Le lendemain la comtesse de Belle-Joyeuse les envoya complimenter par son secrétaire, témoignant le ressentiment qu'elle avoit de ne les avoir pu recevoir et traiter dans son château de Chokier. Peu de jours après elle vint elle-même les voir et leur faire présent de deux manteaux de velours rouge et de l'habit conforme en broderie, disant que si elle pouvoit sortir de ses grandes affaires, elle désiroit de finir ses jours dans la condition de Sœur converse pour pouvoir servir les malades.
Le jour de Saint Elie, Monseigneur le Grand Vicaire chanta la première messe en musique: le Magistrat y assista. Le Père Joseph du Saint Sacrement prècha avec grand applaudissement, et l'après midi la clôlure fut mise par le R. P. Jean de la Mère de Dieu, Définiteur Provincial. Monseigneur le Nonce vint quelques jours après leur donner la bénédiction de même que Monseigneur le Suffragant.

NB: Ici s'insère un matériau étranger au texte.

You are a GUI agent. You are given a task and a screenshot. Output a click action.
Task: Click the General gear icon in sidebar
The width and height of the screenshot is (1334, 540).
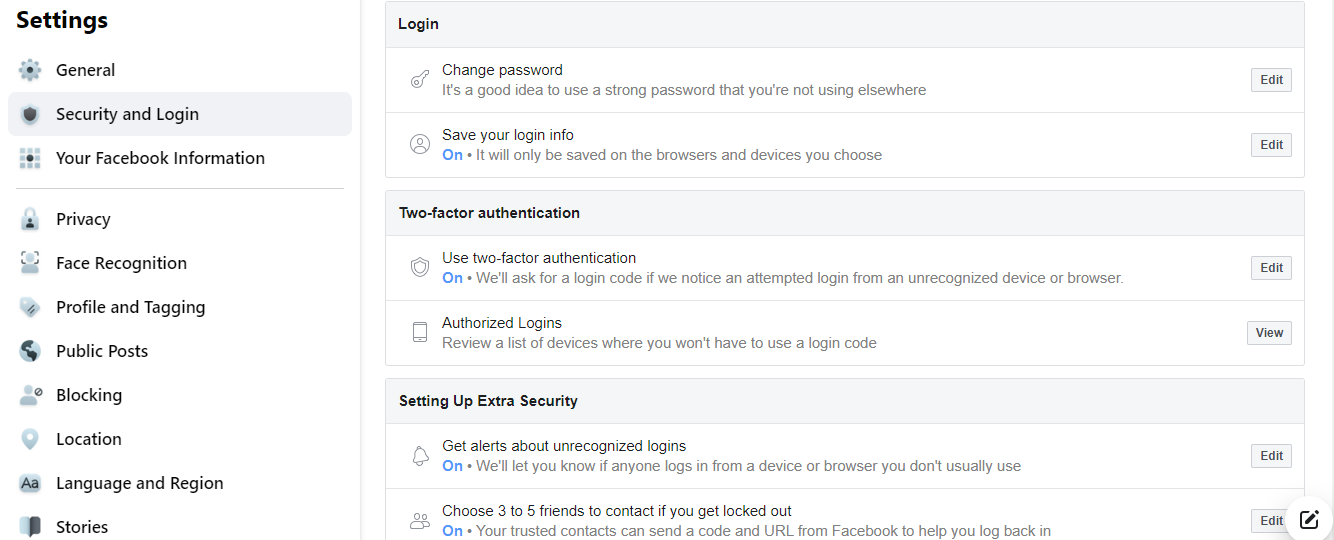[x=30, y=70]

Le 16 août le R. P. Hilaire de Saint Augustin, Provincial, donna le voile à Sœur Marianne de Saint Joseph, fille du comte de Belle-Joyeuse, laquelle avoit professé le jour de la Magdelene, et le lendemain il donna aussi l'habit à la fille de Monsieur le Bourgmestre de Liverlo qui fut appelée Sœur Terese de Jésus, et fut la première novice de cette fondation, comme la Sœur Marie Anne fut la première professe.
Le couvent où les Carmélites déchaussées sont aujourd'hui, près de la porte de Vivegnis, étoit à peine habitable lorsqu'elles y entrèrent vers l'an 1666.Hoec omnia e schedis praedicti conventus mihi communicatis.